• _SHORT TASK_: Starting at the line that contains "Click Move to Trash entry" and ending at the line that contains "tap(851, 448)", write out those lines of the records as a numbered list, skipping any blank lines and leaving out the pictures.

— start DATASET RECORDS —

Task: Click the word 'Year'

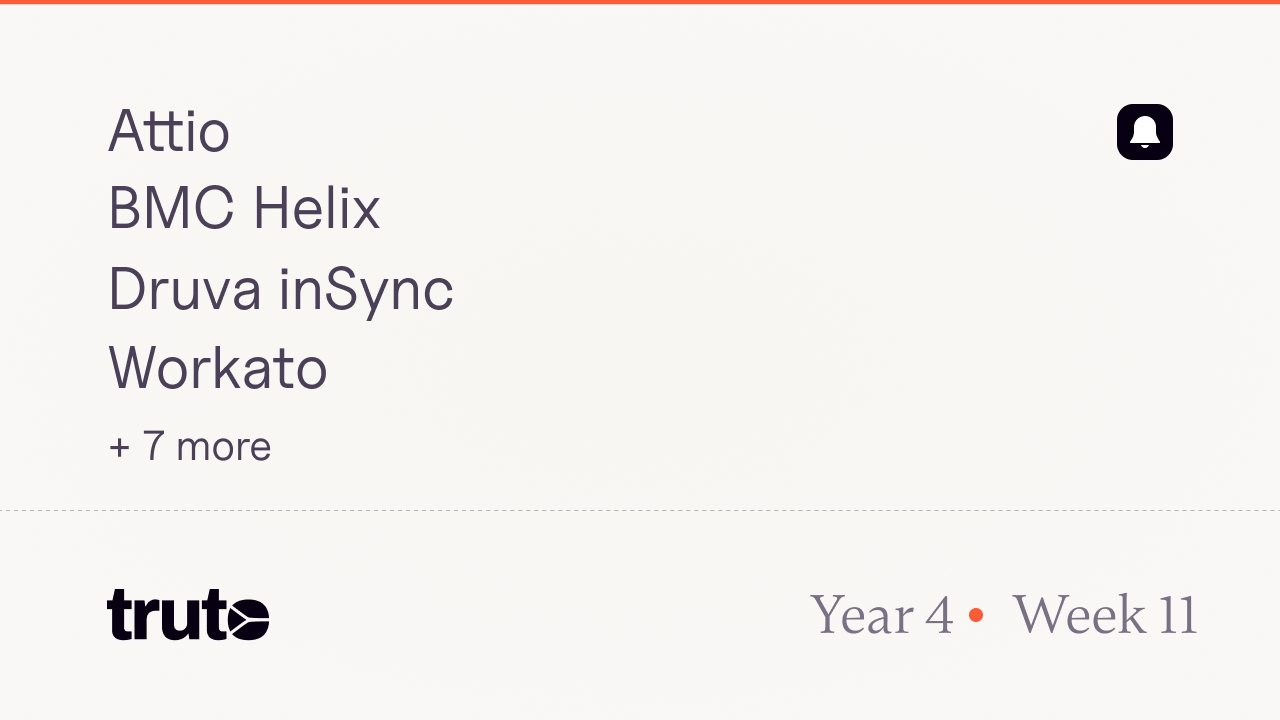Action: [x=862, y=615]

— end DATASET RECORDS —
— start DATASET RECORDS —

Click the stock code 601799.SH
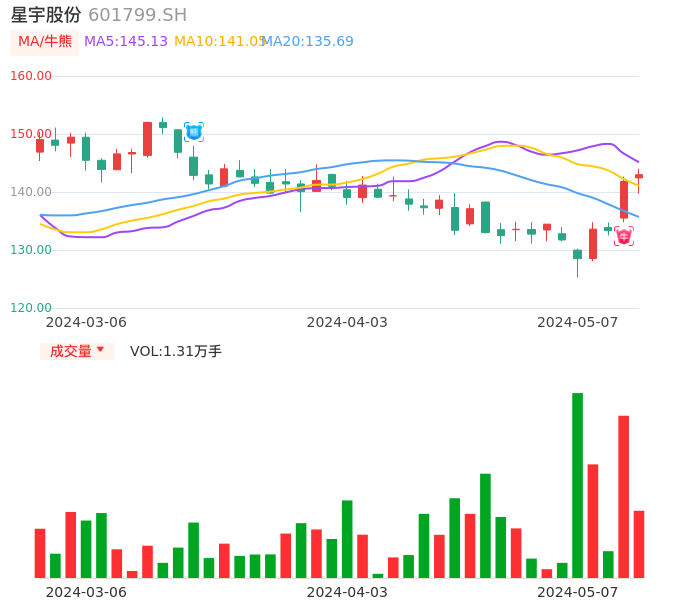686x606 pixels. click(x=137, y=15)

— end DATASET RECORDS —
— start DATASET RECORDS —

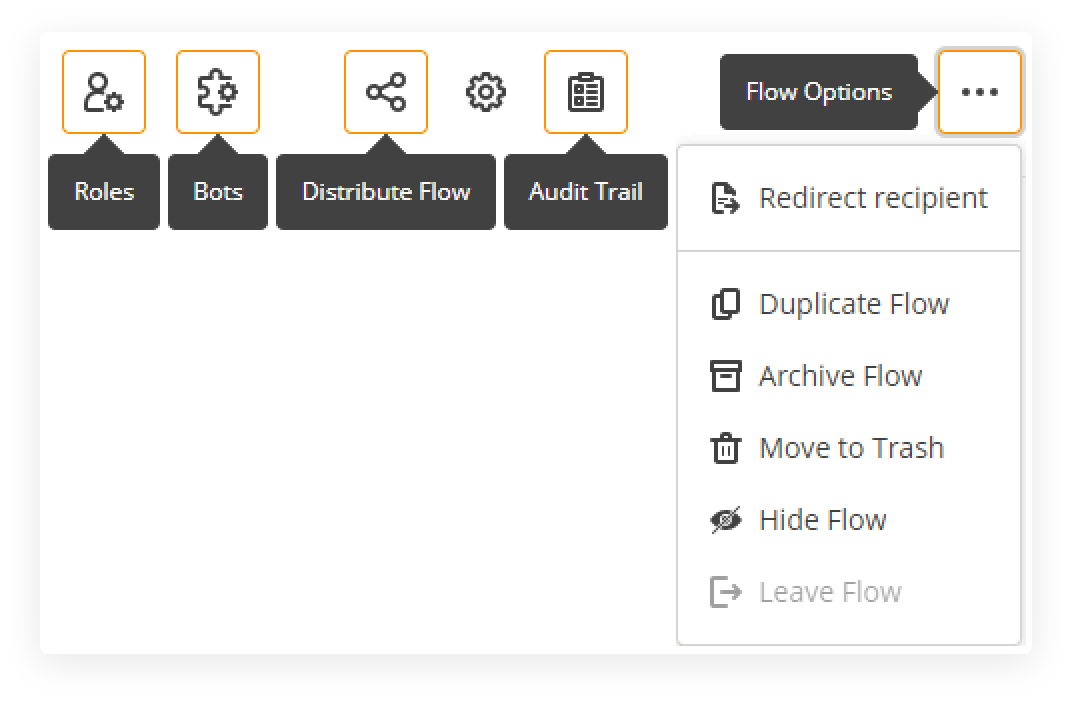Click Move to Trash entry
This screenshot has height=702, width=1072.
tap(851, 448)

— end DATASET RECORDS —

• _WRITTEN SOLUTION_:
1. Click Move to Trash entry
2. This screenshot has height=702, width=1072.
3. tap(851, 448)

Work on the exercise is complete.